## Provided data
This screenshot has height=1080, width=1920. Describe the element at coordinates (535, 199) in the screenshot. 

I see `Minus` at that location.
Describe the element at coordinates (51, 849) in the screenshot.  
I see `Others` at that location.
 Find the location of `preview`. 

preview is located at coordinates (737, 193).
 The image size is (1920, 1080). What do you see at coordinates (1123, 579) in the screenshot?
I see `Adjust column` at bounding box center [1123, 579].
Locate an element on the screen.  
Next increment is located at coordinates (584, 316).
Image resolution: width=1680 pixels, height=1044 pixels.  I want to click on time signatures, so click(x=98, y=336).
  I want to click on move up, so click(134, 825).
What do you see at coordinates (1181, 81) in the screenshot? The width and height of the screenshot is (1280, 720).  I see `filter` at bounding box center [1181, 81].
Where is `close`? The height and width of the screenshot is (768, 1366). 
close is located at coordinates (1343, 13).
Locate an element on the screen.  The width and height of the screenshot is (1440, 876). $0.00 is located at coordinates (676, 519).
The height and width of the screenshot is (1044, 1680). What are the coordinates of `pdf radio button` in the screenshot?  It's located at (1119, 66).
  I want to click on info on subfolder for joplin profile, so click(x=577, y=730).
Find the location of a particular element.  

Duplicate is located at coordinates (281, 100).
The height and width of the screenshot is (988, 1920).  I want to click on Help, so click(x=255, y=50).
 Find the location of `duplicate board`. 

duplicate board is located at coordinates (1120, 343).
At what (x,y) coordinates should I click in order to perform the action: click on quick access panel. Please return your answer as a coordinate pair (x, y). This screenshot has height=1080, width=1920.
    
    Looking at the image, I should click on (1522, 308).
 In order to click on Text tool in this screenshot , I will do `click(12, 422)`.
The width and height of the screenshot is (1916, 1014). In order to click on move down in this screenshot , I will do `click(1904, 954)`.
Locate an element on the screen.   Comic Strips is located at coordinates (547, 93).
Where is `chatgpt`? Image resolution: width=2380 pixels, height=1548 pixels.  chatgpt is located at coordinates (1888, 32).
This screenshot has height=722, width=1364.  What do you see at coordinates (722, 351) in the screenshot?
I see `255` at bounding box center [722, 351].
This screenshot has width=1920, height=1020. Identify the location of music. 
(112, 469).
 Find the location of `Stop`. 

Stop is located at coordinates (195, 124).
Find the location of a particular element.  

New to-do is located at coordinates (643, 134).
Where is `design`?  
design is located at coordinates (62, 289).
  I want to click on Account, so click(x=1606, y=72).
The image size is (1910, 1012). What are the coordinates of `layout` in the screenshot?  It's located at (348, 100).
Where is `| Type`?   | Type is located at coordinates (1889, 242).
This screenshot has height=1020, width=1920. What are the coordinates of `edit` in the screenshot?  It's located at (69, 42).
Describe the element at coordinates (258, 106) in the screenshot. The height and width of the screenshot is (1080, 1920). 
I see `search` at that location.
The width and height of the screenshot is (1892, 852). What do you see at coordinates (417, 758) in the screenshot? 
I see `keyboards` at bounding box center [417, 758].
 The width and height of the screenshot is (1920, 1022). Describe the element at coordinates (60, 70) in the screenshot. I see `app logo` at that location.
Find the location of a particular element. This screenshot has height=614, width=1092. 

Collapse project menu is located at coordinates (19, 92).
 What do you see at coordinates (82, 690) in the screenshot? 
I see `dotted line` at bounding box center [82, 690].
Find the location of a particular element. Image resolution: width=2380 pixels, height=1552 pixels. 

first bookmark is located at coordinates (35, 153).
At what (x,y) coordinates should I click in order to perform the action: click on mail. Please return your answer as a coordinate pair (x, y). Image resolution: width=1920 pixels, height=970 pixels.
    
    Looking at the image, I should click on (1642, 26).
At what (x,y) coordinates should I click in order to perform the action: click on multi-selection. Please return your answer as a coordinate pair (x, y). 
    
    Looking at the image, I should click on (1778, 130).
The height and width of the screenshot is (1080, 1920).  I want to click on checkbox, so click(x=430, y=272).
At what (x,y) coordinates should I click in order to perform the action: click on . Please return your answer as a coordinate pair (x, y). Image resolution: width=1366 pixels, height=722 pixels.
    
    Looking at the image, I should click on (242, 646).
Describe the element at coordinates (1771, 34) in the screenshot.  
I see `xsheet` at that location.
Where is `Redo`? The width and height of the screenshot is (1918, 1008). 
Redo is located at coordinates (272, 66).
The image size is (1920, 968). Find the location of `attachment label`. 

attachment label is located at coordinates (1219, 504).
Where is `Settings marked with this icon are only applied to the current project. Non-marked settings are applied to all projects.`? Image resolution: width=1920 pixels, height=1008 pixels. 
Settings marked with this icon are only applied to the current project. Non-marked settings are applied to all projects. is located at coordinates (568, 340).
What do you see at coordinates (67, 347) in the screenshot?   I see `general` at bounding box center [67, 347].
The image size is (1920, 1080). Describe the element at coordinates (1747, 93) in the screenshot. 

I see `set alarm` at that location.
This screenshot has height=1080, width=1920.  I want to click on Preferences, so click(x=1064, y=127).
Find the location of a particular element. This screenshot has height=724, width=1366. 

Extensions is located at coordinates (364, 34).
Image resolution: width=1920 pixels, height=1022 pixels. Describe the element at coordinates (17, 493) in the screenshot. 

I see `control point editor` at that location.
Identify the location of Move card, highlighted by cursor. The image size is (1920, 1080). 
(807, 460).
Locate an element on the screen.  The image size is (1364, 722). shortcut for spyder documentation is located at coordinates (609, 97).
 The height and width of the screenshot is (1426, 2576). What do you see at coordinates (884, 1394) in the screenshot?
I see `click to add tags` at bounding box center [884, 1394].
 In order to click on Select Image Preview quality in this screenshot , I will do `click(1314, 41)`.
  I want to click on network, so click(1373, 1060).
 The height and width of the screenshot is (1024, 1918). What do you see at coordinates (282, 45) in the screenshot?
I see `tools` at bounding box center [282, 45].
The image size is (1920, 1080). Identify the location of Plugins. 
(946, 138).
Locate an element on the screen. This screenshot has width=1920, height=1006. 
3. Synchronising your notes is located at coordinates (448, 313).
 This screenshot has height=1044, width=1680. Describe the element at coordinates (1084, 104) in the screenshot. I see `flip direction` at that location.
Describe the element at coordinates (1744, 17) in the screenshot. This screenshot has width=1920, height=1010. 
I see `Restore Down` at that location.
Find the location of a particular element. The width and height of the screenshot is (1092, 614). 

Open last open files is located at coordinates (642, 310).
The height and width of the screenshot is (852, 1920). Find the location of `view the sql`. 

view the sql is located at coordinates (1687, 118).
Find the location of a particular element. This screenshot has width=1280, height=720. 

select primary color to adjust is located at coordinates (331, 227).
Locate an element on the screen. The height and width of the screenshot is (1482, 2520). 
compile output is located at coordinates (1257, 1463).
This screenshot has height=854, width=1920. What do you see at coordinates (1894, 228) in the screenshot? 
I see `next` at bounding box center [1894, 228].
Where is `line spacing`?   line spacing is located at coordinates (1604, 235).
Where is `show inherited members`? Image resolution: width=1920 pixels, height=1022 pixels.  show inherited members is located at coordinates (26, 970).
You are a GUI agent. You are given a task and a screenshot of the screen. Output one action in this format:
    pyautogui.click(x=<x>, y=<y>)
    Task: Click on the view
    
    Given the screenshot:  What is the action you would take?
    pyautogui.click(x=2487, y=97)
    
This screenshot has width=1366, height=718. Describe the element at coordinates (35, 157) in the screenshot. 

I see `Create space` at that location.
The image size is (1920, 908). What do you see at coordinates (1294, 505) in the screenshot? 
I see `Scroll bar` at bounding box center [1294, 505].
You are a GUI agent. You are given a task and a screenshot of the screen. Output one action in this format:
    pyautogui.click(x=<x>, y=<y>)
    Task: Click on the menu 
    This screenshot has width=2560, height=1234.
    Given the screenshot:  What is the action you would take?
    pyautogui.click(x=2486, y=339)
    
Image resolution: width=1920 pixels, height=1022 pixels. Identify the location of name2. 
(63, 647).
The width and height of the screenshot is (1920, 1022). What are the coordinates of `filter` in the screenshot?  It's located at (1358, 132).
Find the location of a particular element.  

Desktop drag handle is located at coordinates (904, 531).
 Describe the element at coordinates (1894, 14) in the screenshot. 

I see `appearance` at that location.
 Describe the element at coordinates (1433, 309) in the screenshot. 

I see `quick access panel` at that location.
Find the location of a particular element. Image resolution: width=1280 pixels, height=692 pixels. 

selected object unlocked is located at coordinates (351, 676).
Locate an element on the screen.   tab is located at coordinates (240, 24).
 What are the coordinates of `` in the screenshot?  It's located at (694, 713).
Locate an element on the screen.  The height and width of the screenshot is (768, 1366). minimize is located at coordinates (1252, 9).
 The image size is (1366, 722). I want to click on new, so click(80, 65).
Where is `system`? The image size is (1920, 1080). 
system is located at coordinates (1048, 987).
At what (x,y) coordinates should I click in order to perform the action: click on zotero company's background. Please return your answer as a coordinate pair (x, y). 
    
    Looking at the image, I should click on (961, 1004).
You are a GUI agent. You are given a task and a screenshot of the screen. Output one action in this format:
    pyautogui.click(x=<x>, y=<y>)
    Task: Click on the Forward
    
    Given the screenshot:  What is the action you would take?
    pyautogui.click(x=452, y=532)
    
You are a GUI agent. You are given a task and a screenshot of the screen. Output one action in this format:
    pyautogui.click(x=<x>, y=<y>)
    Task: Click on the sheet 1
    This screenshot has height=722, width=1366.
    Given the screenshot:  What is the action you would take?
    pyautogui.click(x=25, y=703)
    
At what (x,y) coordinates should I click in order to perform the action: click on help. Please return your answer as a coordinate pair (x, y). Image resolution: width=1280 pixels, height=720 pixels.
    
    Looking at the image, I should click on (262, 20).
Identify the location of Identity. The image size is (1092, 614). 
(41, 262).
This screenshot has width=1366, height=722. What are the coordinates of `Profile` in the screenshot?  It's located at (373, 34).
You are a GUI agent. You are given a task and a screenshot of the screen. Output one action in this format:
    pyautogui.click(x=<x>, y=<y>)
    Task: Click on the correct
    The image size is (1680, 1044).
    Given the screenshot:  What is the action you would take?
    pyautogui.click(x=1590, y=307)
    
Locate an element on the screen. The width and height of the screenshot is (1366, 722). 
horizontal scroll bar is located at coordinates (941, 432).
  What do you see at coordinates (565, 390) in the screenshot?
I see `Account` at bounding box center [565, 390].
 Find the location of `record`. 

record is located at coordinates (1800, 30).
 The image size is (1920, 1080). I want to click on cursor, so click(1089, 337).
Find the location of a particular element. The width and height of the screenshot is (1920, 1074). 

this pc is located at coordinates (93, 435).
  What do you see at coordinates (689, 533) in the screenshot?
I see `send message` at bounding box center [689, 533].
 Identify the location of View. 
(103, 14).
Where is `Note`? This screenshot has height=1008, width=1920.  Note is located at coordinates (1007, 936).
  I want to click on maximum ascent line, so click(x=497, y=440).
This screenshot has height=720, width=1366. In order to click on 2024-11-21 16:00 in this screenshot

## The problem
Please return the listing lines from the line containing "coordinates (1252, 9)." through the line containing "pyautogui.click(x=1590, y=307)", both included, word for word.

## Solution for this problem
Locate an element on the screen.  The height and width of the screenshot is (768, 1366). minimize is located at coordinates (1252, 9).
 The image size is (1366, 722). I want to click on new, so click(80, 65).
Where is `system`? The image size is (1920, 1080). 
system is located at coordinates (1048, 987).
At what (x,y) coordinates should I click in order to perform the action: click on zotero company's background. Please return your answer as a coordinate pair (x, y). 
    
    Looking at the image, I should click on (961, 1004).
You are a GUI agent. You are given a task and a screenshot of the screen. Output one action in this format:
    pyautogui.click(x=<x>, y=<y>)
    Task: Click on the Forward
    
    Given the screenshot:  What is the action you would take?
    pyautogui.click(x=452, y=532)
    
You are a GUI agent. You are given a task and a screenshot of the screen. Output one action in this format:
    pyautogui.click(x=<x>, y=<y>)
    Task: Click on the sheet 1
    This screenshot has height=722, width=1366.
    Given the screenshot:  What is the action you would take?
    pyautogui.click(x=25, y=703)
    
At what (x,y) coordinates should I click in order to perform the action: click on help. Please return your answer as a coordinate pair (x, y). Image resolution: width=1280 pixels, height=720 pixels.
    
    Looking at the image, I should click on (262, 20).
Identify the location of Identity. The image size is (1092, 614). 
(41, 262).
This screenshot has width=1366, height=722. What are the coordinates of `Profile` in the screenshot?  It's located at (373, 34).
You are a GUI agent. You are given a task and a screenshot of the screen. Output one action in this format:
    pyautogui.click(x=<x>, y=<y>)
    Task: Click on the correct
    The image size is (1680, 1044).
    Given the screenshot:  What is the action you would take?
    pyautogui.click(x=1590, y=307)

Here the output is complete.